Il n’y avait qu’un seul coin tranquille et silencieux : c’était l’appartement du maître de tant de biens, le vieux Sejjid-Saïd à la barbe de neige. Il habitait une aile donnant sur la mer, et ses fenêtres ouvraient sur une vaste terrasse ronde, surmontée d’un toit pointu en bois peint et fermée par des balustrades également en bois peint. Cet édifice inspirait une admiration sans bornes à la princesse Salmé, qui le compare à un gigantesque établissement de chevaux de bois, sans les chevaux de bois. Quand le vieux sultan n’était pas occupé à donner des audiences ou à faire ses prières, il s’en allait seul sur sa terrasse, et on le voyait se promener de long en large pendant des heures, la démarche boiteuse à cause d’une ancienne blessure, la tête penchée en avant, l’air absorbé et soucieux.
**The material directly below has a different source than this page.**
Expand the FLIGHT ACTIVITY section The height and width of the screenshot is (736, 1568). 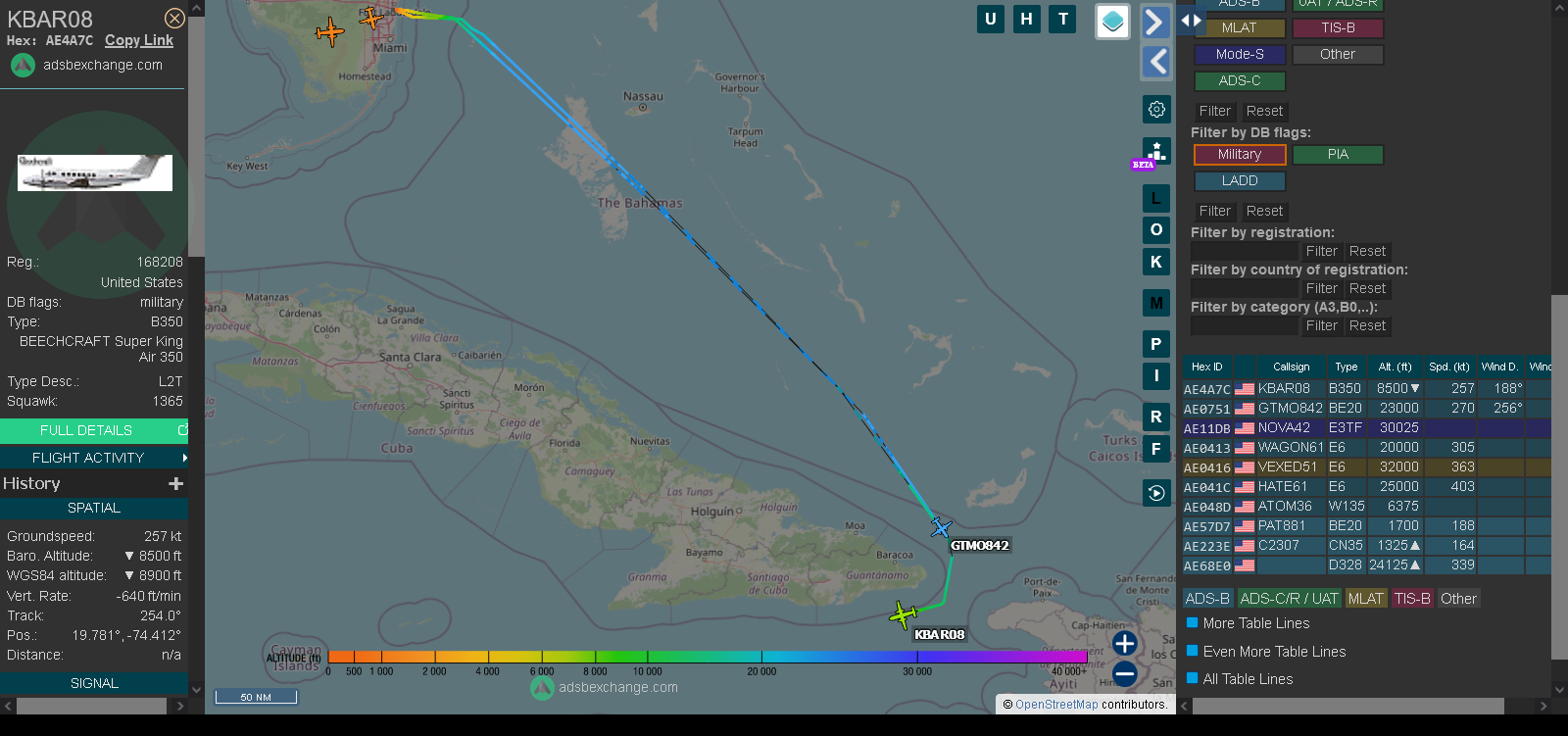point(93,458)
Qui saurait dire quels ennuis courbaient cette tête blanchie ? Il en est de communs à tous les monarques, sous toutes les latitudes, mais Sejjid-Saïd en avait d’autres qui nous échappent. Il nous est impossible de nous imaginer ses réflexions lorsqu’un de ses enfans, ou une de ses sarari, venait lui adresser une prière, et qu’il était obligé de les renvoyer à leur tyran commun, l’épouse légitime, l’impérieuse bibi Azzé.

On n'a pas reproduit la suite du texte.